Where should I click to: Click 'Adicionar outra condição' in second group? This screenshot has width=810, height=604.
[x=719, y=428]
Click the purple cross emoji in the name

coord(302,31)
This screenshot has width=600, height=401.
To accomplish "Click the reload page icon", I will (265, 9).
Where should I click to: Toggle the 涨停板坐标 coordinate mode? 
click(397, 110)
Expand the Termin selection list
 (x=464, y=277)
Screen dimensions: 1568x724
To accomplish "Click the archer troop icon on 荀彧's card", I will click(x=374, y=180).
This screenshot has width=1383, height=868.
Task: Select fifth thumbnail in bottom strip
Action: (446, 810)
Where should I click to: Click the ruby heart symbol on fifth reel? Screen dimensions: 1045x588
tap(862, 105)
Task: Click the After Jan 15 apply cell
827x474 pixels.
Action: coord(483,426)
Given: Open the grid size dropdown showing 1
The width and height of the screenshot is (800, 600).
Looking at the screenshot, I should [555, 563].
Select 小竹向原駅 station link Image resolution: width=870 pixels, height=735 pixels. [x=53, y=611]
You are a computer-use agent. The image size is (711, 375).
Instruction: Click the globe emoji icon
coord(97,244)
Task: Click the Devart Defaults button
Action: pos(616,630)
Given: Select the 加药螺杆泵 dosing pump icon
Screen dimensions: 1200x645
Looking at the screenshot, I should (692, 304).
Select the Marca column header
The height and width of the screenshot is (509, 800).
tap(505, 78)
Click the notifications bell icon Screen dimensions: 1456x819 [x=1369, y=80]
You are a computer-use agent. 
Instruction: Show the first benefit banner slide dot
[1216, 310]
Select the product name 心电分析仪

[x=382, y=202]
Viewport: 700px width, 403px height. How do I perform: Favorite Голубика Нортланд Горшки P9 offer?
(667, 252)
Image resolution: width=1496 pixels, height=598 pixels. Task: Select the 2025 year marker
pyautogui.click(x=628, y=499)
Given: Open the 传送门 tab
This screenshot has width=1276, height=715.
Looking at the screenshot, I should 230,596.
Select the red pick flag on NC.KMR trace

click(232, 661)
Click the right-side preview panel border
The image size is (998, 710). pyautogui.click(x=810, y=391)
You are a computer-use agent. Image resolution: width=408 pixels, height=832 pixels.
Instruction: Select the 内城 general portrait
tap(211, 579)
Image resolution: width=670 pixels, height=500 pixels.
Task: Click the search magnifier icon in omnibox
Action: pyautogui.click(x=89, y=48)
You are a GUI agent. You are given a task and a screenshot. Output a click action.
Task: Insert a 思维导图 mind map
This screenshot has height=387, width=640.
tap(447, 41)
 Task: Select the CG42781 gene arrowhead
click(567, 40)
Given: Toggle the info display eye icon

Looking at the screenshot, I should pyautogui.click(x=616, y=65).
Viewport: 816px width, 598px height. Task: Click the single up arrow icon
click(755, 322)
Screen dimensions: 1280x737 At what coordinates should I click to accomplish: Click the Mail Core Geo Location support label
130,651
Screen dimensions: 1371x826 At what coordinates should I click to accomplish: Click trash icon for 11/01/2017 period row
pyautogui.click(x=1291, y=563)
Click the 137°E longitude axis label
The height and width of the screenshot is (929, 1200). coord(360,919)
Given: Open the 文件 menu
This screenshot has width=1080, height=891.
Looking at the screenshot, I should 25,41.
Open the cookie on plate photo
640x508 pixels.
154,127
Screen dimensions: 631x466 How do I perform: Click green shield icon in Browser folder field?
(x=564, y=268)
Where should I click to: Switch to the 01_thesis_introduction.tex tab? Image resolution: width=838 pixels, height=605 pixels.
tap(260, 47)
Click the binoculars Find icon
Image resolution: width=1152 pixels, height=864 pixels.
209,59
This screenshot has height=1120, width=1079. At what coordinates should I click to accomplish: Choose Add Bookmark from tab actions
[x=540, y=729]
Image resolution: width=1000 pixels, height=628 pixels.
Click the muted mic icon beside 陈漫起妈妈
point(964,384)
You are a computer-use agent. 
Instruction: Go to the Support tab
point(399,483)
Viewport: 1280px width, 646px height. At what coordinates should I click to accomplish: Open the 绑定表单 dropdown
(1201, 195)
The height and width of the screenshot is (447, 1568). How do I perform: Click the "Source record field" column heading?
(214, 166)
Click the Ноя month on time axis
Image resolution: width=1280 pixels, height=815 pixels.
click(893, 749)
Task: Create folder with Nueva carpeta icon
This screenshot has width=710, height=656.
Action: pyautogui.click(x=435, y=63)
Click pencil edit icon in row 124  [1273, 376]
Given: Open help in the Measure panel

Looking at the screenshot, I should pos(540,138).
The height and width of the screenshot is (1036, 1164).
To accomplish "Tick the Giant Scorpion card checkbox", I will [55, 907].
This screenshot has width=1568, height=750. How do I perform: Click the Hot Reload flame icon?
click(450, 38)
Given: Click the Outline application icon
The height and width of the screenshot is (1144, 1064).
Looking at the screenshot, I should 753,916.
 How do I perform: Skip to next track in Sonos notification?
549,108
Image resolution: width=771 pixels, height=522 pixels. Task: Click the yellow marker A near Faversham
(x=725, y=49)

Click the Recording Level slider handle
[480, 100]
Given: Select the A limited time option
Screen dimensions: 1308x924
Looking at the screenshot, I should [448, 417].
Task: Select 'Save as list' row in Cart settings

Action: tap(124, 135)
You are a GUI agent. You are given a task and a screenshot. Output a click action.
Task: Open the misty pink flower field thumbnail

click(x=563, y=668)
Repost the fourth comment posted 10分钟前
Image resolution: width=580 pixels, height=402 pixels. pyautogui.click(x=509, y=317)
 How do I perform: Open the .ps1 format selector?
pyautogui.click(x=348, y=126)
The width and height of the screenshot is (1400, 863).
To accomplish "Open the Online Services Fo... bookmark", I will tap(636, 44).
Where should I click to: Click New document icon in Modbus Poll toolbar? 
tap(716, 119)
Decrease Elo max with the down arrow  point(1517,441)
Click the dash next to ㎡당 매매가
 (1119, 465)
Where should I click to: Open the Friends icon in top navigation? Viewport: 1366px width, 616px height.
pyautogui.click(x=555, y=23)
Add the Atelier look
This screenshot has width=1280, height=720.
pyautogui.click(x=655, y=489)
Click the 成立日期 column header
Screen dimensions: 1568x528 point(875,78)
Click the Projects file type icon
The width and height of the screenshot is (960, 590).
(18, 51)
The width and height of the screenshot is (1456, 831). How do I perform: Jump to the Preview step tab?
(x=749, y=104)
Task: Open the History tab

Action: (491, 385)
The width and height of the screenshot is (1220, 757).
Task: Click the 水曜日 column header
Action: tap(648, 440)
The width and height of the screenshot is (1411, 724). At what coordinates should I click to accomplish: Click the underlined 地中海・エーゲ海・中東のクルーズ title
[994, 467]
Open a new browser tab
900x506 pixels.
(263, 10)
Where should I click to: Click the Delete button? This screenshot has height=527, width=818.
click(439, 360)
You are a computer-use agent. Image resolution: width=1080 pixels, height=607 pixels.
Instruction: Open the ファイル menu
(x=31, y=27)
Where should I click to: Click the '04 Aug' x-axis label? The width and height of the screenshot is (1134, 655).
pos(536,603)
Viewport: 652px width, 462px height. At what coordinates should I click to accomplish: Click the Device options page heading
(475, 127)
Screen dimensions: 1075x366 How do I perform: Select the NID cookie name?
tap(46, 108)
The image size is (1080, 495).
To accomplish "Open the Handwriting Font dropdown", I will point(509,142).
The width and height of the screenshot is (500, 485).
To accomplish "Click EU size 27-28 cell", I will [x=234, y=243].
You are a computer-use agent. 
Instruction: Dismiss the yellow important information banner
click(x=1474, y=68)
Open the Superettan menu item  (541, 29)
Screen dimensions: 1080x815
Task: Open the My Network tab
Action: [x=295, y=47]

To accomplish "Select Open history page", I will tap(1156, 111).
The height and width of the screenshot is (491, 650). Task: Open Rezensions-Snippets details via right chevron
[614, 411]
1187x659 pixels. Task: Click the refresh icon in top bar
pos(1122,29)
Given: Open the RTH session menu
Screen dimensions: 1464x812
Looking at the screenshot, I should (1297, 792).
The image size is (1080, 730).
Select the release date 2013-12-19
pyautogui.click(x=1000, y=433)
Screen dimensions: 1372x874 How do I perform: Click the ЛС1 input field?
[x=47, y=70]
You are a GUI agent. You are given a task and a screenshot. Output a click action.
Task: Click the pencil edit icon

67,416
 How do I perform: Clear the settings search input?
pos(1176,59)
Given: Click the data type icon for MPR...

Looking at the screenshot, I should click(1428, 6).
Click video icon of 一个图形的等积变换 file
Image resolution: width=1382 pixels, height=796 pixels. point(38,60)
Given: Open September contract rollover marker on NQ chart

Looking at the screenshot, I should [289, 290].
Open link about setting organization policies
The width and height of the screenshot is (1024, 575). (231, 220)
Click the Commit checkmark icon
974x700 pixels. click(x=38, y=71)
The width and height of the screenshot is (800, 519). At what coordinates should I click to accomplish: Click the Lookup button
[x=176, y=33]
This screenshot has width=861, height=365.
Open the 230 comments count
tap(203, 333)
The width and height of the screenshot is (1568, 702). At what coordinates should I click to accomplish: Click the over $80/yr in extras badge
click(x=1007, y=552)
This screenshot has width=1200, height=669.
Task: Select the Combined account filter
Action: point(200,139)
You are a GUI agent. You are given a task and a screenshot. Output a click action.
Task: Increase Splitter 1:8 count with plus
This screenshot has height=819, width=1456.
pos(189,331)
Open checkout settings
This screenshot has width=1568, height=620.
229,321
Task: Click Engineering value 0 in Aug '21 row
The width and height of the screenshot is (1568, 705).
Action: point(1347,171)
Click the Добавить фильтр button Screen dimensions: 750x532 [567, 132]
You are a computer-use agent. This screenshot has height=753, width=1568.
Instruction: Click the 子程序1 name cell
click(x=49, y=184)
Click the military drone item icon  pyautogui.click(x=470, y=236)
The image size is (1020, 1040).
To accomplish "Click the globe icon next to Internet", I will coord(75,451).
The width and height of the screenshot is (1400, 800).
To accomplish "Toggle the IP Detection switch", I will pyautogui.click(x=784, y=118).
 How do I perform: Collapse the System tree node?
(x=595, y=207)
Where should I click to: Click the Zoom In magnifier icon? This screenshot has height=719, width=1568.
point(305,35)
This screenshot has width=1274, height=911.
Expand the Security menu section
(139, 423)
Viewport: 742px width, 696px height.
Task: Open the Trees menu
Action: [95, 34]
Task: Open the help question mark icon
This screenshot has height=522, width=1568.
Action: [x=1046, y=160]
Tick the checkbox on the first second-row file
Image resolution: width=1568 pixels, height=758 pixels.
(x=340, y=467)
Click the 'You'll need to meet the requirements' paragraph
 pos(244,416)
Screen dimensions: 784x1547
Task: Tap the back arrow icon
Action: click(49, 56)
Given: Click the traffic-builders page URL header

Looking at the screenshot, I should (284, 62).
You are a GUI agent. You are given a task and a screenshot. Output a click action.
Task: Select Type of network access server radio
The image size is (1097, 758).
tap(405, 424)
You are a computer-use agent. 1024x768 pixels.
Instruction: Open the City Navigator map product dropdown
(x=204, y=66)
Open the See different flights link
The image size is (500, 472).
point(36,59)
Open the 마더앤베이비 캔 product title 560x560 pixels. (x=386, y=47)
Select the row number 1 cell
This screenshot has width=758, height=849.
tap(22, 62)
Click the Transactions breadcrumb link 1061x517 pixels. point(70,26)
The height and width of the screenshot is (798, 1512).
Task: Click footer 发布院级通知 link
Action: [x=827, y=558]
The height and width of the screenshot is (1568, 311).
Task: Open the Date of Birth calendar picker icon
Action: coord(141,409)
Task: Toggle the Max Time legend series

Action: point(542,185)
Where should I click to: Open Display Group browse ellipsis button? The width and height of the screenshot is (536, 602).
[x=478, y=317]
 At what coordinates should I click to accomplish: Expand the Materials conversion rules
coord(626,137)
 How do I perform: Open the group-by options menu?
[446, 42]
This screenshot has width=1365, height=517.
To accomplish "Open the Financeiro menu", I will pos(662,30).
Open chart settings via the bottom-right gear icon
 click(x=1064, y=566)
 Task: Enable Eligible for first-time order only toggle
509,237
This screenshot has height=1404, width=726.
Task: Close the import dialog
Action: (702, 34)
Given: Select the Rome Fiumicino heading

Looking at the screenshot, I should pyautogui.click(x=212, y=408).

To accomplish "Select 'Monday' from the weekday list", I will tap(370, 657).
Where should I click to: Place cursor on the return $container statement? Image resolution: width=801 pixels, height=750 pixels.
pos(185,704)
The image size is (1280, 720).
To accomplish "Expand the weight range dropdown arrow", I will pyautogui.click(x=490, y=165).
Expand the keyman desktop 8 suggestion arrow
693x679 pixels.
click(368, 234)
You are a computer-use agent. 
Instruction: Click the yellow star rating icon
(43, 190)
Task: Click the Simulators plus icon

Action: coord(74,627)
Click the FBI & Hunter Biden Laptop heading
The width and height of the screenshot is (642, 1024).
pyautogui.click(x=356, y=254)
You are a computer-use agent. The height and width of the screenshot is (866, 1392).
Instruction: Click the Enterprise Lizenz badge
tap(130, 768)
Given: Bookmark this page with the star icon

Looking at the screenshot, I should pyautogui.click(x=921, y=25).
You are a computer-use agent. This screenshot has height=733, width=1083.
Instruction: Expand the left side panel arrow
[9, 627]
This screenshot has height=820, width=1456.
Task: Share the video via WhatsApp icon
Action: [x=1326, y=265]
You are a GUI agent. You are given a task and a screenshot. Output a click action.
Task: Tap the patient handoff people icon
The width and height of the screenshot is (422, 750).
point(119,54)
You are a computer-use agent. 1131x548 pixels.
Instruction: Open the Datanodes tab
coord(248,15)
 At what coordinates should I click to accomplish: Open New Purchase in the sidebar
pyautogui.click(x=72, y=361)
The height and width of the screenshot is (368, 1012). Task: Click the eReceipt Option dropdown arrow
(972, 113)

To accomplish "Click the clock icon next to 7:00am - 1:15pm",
..........
■ WORK TO BE COMPLETED: Give back every line from the beginning of the records through the line holding "This screenshot has width=600, height=401.", exactly as it reads, and leave out the rest.

■ FINISHED TASK:
Where should I click to: Click 'Adicionar outra condição' in second group? This screenshot has width=810, height=604.
[x=719, y=428]
Click the purple cross emoji in the name

coord(302,31)
This screenshot has width=600, height=401.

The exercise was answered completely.